This is not only wrong, it is dangerous.  Revolutionary elites of the sort envisioned by Blanqui and actually created by Lenin and his followers all derive from the humanistic intelligentsia. This is because the humanistic intelligentsia, privileged in other respects, feels most directly the deepest contradictions of capitalism, which constrain us by way of the commodification of labor power even if we are exploited lightly or not at all. The humanistic intelligentsia is the revolutionary vanguard of which Marx spoke, which alone understands the “conditions, line of march, and ultimate general result” of this historical process (Marx1848/1978).  But humanistic intellectuals are also first group targeted (closely followed by the peasantry) as socialist societies become the matrix for the formation of a new ruling class, whether we understand this, with Amin as statist or with Mao as capitalist. This suggests that even in alliance with the peasantry and working class the ability of the humanistic intelligentsia to build power has been limited. How will it do better on its own? Perhaps we need instead to ask why the aims of the humanistic intelligentsia have failed to capture the imagination of the other social classes they have proposed to lead. Perhaps the workers and peasants, even if they are not fully clear on why the decommodification of labor power is important, recognize that it is not the “solution to the riddle of history,” much less the resolution of the contradiction between Being and essence.” The resolution of that contradiction is a spiritual and not a political aim. It is precisely the cultivation of messianic expectations among the people, facilitated by confusion between the spiritual and the civilizational aims of communism that has allowed a section of the intelligentsia to constitute itself as a new ruling class and then liquidate the broader movement which brought it to power.

***

I would like to discuss briefly, in closing, the ways in which my current position reflects a change from the views expressed in “Religion, Solidarity, and Class Struggle (Mansueto 1988),” a paper which shares considerable common ground with the tendency Chaya bat-Tzvi represents. Some of these changes, to be sure, have nothing to do with Third Worlsim. Focused as I was on the already receding revolutionary tide in Latin America, at the time I wrote “Religion, Solidarity, and Class Struggle” I tended to emphasize the revolutionary potential of Christianity as against its deeply rooted tendency towards anti-semitism and it vulnerability to a univocal metaphysics, analysis of which have deepened and broadened my perspective since then. While I still believe that my claim that “atheism is a form of bourgeois ideology” has significant merit (because, from a Durkheimian perspective, the idea of God is a reflex of social structure, and atheism thus reflects a rejection of social solidarity) I am more conscious now of the many meanings of atheism (atheism of the intellect, driven by authentic doubt, as opposed to atheism of the will, driving by a desire to be free to exploit; nihilistic atheism which denies ultimate meaning versus Buddhist and para-Buddhist atheisms, which find meaning by the via negative or apophatic way, in the interdependent origination of all things).

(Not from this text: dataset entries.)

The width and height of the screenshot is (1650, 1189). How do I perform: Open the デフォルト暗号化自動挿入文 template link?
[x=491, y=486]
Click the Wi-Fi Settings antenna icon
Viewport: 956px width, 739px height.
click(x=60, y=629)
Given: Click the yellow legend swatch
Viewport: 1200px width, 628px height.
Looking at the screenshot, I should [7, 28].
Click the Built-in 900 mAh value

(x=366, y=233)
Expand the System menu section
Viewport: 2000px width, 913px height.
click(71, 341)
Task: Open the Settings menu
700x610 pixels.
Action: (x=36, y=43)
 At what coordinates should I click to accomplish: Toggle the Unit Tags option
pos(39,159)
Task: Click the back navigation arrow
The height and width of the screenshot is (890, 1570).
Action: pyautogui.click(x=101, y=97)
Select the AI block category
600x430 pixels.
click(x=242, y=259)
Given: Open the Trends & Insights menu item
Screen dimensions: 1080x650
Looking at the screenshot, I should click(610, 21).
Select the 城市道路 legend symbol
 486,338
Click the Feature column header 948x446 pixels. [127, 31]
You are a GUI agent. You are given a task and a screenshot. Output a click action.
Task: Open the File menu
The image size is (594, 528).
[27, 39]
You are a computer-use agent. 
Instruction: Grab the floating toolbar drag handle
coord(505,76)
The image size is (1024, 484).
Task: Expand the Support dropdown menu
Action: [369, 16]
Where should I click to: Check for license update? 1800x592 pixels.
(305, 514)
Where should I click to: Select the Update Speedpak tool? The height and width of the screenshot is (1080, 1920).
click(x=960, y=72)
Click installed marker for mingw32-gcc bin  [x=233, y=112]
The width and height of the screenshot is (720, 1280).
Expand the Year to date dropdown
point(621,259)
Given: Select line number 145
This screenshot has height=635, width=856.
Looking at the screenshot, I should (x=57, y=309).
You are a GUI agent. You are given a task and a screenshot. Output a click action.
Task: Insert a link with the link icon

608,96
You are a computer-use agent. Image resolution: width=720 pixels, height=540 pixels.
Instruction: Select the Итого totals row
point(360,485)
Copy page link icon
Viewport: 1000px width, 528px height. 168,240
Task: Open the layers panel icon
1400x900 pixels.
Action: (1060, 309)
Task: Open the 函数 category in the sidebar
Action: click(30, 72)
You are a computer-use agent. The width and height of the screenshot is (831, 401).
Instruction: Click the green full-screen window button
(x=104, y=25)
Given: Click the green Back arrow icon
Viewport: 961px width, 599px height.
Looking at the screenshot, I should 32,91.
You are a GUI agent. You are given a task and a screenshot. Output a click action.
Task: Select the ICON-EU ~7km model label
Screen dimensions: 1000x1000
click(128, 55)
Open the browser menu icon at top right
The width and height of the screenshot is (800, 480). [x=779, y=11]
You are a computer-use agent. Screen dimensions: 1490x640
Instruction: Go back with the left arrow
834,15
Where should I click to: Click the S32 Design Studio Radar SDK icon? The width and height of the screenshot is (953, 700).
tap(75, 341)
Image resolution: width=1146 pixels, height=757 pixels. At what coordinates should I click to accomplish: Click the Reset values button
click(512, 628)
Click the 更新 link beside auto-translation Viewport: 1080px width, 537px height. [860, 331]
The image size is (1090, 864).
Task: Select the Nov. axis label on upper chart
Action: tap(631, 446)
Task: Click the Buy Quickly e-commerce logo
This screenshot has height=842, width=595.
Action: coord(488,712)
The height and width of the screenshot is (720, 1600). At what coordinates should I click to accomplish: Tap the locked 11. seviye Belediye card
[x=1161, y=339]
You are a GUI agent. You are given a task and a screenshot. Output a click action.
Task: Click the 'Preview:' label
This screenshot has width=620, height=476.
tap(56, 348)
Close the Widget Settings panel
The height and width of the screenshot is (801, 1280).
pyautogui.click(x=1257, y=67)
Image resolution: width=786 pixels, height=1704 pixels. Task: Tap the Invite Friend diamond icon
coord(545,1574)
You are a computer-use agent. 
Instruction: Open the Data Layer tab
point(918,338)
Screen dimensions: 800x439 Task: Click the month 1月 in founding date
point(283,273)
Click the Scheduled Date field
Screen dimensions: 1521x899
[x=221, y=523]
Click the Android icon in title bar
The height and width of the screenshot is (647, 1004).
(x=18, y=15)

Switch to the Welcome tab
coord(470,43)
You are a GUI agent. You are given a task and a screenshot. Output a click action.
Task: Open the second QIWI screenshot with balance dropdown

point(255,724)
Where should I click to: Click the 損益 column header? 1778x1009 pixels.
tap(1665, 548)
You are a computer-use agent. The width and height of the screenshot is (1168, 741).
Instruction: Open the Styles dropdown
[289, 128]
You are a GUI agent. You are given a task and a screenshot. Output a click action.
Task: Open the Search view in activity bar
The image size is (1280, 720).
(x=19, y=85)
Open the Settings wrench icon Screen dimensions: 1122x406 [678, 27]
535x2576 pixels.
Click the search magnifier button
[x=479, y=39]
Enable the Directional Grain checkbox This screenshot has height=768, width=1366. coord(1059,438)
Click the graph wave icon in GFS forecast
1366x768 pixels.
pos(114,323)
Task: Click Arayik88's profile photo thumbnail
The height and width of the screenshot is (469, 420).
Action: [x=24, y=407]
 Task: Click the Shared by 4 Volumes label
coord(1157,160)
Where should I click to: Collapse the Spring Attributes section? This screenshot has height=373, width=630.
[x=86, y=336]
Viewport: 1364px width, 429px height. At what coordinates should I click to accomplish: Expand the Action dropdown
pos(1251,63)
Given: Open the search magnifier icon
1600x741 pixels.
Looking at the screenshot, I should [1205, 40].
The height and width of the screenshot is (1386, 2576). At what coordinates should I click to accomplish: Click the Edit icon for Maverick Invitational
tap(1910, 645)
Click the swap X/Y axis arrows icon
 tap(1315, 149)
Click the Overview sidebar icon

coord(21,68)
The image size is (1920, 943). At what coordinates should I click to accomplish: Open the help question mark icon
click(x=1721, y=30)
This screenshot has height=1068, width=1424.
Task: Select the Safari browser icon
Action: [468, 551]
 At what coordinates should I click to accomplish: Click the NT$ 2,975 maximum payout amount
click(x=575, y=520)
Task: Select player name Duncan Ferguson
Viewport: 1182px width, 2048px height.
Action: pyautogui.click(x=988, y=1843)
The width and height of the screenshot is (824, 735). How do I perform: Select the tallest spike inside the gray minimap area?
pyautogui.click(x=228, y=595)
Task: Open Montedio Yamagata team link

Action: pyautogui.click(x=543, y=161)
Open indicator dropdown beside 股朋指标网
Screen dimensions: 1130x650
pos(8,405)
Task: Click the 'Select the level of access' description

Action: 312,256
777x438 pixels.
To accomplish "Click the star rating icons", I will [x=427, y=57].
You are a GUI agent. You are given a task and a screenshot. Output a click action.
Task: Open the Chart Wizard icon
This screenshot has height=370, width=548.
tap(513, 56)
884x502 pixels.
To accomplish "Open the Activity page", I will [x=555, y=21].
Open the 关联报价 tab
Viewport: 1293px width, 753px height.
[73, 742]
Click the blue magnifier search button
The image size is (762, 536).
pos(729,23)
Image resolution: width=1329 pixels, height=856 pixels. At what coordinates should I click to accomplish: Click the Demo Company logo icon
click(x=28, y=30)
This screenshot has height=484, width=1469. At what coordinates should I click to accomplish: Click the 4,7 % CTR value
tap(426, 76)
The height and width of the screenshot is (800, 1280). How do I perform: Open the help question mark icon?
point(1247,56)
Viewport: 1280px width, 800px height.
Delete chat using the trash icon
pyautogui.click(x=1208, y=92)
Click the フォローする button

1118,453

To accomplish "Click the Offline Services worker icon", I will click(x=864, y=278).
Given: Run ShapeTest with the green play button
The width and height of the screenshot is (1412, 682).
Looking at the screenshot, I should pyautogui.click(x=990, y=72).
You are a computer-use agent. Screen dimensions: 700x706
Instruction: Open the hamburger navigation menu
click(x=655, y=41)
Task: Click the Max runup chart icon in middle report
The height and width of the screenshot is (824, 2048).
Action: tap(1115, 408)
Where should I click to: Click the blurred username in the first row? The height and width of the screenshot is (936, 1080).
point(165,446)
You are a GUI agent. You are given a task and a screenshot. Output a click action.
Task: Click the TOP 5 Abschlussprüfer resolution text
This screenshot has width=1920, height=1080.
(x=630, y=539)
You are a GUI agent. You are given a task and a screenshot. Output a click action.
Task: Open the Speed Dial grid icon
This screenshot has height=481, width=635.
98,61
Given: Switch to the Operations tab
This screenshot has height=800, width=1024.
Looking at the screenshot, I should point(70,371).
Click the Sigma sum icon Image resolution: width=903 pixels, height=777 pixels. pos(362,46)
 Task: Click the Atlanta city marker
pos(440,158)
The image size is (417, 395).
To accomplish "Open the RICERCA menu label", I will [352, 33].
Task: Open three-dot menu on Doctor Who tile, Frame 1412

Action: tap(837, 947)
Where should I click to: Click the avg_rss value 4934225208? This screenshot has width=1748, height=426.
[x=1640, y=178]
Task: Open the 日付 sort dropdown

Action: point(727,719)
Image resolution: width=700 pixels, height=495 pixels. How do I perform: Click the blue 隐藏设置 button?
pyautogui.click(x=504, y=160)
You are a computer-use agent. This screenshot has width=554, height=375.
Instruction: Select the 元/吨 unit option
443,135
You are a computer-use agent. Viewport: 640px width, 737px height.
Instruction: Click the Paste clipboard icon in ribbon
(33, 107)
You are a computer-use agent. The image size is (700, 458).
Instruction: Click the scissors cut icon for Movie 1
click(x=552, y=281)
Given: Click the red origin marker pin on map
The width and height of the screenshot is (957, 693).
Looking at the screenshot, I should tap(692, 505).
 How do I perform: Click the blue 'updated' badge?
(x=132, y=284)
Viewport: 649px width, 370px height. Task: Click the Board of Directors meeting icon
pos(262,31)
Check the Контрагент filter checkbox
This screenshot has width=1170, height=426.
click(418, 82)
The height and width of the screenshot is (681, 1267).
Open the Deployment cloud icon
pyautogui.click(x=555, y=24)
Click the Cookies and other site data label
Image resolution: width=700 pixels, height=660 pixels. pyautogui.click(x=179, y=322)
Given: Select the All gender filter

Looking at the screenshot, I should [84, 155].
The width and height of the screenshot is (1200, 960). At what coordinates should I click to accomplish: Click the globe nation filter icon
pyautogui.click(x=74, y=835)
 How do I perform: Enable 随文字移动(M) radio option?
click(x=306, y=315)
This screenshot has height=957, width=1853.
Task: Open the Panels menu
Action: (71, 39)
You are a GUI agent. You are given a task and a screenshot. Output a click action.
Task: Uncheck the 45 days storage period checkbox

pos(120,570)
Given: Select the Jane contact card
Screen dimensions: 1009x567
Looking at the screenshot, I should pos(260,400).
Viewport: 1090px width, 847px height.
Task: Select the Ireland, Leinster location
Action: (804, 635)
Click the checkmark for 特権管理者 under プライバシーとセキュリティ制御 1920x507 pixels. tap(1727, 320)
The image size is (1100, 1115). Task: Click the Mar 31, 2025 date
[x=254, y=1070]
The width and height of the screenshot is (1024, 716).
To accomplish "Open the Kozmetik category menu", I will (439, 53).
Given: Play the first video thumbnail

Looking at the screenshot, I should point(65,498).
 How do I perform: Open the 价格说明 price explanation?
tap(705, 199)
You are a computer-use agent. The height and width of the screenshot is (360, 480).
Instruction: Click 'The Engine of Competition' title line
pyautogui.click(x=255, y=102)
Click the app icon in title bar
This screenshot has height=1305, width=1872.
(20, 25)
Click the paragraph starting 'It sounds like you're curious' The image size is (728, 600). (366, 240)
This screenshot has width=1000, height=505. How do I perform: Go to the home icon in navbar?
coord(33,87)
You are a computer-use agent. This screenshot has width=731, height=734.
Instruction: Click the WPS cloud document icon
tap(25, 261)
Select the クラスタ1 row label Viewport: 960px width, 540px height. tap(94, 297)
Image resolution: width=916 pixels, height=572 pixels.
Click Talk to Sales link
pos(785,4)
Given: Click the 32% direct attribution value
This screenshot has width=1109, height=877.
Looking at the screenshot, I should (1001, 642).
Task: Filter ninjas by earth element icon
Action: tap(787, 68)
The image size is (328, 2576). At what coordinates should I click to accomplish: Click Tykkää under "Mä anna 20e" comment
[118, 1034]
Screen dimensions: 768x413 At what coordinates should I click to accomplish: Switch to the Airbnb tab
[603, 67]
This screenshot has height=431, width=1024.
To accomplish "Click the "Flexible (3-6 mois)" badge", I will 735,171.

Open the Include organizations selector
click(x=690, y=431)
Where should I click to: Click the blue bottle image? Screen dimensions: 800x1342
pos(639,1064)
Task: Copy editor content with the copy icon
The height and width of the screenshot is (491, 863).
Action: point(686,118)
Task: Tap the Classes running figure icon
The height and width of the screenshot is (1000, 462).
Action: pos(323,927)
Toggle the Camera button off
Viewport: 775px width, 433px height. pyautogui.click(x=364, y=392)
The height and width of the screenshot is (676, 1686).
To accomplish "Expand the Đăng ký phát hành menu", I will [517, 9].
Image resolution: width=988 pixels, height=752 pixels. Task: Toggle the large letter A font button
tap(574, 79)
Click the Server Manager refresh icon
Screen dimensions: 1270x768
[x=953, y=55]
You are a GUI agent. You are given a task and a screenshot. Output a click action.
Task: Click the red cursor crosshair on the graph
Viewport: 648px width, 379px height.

But it is my more nuanced understanding of “the peasant wars of the twentieth century” which is most significant to this discussion. In 1988 I still largely accepted Samir Amin’s arguments regarding the articulation of the relationship between class and nation, and thus saw the Third World national liberation movements as the cutting edge of the struggle for socialism (though I still argued for the existence of a strategic reserve for this movement among the working classes of the imperial centers, sustained more by their spiritual and communitarian traditions than by their economic situation).

I continue to believe that precapitalist spiritual and communitarian traditions are an important reservoir or wisdom and solidarity for humanity, and will contribute significantly to charting the next steps in the human civilizational project. But the “socialist revolutions” which “succeeded” –largely on the basis of the support of peasants motivated by the spiritual and communitarian traditions– were not really about a transition to communism. For the peasants they were about defending a traditional way of life threatened by the penetration of capitalist relations into the countryside. And for the leaders (at least those who survived), they were ultimately about primitive accumulation, industrialization and national development.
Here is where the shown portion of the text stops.